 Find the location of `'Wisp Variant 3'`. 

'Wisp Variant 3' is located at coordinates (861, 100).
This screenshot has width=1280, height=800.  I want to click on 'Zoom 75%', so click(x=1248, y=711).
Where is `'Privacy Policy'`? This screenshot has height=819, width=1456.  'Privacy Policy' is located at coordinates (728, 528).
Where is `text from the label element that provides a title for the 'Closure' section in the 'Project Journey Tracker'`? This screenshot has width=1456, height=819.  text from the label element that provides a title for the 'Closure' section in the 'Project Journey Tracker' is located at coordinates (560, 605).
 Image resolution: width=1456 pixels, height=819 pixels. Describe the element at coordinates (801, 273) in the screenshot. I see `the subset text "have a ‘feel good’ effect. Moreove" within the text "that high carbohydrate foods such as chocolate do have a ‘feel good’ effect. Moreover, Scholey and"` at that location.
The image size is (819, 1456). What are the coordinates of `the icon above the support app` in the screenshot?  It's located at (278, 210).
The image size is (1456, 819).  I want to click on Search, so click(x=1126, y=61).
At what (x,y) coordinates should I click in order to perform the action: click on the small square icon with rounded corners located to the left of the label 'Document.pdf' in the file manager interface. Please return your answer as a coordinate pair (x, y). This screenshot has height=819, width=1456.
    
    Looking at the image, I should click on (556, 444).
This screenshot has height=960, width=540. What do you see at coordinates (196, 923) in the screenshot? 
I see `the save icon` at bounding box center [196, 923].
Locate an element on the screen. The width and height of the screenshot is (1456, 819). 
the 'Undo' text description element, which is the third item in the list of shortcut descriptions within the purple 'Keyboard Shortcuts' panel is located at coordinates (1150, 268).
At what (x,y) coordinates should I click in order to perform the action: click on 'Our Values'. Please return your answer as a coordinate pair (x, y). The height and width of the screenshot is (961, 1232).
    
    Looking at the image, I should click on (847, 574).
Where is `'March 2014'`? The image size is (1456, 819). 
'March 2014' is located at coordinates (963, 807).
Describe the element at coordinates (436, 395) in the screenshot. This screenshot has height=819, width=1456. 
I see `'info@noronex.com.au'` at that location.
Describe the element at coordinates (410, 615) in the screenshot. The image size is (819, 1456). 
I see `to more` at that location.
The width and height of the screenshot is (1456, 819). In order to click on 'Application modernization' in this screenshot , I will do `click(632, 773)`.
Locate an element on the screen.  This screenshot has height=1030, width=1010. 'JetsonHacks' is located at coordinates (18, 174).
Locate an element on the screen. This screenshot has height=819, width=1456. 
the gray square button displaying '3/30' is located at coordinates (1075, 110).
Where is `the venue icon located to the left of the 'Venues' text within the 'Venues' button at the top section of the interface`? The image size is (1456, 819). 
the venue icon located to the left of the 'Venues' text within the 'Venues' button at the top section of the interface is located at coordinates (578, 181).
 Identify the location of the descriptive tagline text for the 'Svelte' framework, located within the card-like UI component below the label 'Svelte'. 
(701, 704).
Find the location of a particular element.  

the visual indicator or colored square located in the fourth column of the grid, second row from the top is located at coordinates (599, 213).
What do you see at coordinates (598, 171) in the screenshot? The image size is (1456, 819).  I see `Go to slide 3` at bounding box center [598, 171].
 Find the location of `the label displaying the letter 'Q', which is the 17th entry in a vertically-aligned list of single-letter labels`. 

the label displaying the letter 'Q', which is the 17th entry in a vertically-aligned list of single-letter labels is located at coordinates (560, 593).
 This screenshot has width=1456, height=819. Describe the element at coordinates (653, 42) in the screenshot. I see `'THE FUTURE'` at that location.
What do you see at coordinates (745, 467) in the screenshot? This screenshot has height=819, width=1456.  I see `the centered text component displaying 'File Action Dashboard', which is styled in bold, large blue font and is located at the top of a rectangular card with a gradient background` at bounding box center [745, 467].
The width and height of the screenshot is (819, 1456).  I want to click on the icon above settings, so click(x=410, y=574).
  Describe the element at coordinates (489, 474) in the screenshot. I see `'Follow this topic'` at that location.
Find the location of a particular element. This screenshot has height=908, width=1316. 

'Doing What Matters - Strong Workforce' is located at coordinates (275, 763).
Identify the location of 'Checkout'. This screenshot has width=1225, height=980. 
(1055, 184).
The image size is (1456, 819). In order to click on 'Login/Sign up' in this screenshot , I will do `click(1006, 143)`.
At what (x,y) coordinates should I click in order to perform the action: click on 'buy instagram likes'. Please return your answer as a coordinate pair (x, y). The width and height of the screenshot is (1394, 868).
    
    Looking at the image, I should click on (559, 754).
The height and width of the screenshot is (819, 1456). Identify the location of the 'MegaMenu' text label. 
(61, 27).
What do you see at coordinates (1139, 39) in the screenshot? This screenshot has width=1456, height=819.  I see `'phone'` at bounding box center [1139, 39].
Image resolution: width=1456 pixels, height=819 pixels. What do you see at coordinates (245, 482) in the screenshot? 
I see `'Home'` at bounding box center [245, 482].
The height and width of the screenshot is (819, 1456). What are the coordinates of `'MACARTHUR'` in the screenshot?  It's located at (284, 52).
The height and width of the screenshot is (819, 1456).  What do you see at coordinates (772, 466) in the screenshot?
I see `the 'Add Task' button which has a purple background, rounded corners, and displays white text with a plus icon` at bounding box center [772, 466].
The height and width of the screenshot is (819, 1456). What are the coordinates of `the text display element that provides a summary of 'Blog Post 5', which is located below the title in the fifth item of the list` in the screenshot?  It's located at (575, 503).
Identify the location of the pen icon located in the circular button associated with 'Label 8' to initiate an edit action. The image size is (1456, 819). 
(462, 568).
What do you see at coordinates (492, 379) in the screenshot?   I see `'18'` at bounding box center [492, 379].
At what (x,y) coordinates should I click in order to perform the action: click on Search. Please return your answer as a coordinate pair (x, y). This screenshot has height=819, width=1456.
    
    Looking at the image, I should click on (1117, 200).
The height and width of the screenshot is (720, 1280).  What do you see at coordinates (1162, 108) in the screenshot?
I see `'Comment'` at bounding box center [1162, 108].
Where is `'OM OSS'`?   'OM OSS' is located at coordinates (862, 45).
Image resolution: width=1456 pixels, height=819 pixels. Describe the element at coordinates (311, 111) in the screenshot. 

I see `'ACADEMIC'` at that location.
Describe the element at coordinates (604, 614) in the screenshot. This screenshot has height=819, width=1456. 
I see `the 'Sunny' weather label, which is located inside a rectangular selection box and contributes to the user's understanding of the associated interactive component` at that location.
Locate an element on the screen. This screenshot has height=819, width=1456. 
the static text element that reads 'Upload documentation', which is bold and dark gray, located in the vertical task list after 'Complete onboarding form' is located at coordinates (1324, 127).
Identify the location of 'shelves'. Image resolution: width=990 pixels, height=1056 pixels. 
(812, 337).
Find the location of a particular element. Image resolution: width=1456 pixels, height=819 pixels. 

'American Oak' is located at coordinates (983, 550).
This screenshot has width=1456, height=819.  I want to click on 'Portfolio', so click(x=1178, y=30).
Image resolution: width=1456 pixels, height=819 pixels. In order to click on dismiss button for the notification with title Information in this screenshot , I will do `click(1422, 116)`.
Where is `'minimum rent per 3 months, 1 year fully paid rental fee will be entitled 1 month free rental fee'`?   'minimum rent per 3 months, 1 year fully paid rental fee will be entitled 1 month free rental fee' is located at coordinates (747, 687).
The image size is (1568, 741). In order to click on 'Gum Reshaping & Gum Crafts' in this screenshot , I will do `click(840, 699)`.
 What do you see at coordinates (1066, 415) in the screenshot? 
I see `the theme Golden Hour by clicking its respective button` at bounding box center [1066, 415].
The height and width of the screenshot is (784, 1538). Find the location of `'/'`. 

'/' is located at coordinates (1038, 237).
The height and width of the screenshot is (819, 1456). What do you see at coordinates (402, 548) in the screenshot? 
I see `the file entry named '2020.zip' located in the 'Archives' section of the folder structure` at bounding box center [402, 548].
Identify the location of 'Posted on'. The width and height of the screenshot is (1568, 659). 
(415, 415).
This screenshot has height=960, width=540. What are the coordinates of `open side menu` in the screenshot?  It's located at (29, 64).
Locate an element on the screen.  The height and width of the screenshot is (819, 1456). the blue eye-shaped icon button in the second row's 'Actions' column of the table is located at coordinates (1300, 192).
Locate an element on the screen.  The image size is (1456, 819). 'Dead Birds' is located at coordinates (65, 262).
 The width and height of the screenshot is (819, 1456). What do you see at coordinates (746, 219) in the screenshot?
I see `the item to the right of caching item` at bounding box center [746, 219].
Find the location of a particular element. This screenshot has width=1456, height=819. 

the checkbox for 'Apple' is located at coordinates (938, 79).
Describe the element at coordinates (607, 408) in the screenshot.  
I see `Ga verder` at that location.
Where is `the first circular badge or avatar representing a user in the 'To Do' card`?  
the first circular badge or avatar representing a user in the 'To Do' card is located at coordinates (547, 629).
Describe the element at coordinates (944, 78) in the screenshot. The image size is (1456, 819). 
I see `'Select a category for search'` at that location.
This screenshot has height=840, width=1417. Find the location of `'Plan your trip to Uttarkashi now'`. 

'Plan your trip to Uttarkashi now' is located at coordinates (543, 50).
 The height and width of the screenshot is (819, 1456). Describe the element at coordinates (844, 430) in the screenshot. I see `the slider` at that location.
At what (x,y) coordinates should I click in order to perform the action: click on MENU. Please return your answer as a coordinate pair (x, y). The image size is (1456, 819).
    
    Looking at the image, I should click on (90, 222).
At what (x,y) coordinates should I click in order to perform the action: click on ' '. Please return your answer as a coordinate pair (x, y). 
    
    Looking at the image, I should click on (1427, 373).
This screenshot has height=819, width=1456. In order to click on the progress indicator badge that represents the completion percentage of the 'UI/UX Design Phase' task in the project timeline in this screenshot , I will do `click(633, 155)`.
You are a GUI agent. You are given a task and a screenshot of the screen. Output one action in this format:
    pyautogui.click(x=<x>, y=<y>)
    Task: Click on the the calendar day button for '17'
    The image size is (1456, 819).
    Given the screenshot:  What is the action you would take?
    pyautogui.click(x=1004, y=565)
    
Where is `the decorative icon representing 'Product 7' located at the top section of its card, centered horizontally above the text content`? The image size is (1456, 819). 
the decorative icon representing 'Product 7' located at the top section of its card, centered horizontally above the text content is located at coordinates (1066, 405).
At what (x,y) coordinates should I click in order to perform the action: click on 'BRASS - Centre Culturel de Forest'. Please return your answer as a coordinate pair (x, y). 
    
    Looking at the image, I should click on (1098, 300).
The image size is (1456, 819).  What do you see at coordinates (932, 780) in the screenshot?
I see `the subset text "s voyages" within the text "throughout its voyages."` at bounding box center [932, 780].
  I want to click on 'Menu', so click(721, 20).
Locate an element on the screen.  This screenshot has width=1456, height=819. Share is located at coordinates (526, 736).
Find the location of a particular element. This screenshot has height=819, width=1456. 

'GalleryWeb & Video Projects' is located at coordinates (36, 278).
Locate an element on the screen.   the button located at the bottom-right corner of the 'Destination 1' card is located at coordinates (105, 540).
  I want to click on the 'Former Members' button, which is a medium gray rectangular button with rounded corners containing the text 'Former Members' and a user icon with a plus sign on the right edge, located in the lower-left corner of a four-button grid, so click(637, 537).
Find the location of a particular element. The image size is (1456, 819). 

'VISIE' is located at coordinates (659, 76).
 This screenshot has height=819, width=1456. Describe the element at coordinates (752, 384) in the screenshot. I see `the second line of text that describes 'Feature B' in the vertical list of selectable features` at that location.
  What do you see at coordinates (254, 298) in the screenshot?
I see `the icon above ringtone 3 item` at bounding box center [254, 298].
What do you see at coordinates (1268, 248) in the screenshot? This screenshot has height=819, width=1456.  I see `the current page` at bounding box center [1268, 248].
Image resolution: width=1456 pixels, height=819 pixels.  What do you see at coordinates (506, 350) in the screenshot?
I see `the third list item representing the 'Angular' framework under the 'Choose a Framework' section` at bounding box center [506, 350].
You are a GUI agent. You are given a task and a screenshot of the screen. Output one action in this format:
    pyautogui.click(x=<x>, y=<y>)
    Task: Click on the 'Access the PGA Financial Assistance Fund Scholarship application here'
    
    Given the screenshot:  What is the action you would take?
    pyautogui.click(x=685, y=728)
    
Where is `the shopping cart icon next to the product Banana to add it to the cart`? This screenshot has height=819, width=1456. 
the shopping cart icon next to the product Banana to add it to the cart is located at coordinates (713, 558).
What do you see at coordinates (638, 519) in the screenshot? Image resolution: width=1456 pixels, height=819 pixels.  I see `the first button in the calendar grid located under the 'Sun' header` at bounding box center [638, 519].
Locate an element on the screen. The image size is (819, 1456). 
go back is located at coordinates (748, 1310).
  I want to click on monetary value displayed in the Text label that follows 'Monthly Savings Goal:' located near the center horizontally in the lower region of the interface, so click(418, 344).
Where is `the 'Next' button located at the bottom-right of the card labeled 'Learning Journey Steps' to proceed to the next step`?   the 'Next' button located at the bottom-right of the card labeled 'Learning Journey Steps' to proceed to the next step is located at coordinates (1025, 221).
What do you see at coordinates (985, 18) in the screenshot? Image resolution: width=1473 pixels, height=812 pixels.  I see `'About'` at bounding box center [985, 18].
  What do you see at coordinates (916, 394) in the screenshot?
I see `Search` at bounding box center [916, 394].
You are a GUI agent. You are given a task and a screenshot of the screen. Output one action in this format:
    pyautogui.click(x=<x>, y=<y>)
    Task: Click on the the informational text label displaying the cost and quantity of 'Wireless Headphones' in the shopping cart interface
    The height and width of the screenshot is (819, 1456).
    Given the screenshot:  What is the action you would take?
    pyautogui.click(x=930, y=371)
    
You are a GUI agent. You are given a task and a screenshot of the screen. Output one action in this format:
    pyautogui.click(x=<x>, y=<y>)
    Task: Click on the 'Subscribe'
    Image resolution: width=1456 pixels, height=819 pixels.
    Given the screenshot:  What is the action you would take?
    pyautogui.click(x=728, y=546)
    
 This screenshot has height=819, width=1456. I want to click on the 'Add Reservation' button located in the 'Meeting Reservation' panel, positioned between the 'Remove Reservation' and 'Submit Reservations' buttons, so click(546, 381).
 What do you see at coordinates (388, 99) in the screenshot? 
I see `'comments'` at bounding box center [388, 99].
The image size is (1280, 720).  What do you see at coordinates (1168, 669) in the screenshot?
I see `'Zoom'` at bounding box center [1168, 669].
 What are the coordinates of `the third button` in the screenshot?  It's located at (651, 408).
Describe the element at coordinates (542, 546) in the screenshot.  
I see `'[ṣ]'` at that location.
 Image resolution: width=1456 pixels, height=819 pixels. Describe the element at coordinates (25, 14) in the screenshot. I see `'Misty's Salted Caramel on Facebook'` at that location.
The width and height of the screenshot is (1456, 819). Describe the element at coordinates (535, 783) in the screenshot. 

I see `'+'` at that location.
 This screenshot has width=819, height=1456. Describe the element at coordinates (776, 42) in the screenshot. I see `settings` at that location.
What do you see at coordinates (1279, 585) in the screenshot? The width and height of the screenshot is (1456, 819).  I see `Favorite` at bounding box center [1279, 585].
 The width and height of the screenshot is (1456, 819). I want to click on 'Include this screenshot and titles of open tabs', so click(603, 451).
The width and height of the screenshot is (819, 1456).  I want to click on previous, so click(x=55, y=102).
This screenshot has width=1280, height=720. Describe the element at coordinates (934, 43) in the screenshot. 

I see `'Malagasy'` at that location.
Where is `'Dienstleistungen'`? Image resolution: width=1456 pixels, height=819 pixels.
----------------------------------------
* _Objective_: Quote the entries verbatim, everything from the line containing "Identify the location of 'Checkout'." down to the line containing "What do you see at coordinates (1139, 39)", both included.

* _Written solution_:
Identify the location of 'Checkout'. This screenshot has width=1225, height=980. 
(1055, 184).
The image size is (1456, 819). In order to click on 'Login/Sign up' in this screenshot , I will do `click(1006, 143)`.
At what (x,y) coordinates should I click in order to perform the action: click on 'buy instagram likes'. Please return your answer as a coordinate pair (x, y). The width and height of the screenshot is (1394, 868).
    
    Looking at the image, I should click on (559, 754).
The height and width of the screenshot is (819, 1456). Identify the location of the 'MegaMenu' text label. 
(61, 27).
What do you see at coordinates (1139, 39) in the screenshot? This screenshot has width=1456, height=819.  I see `'phone'` at bounding box center [1139, 39].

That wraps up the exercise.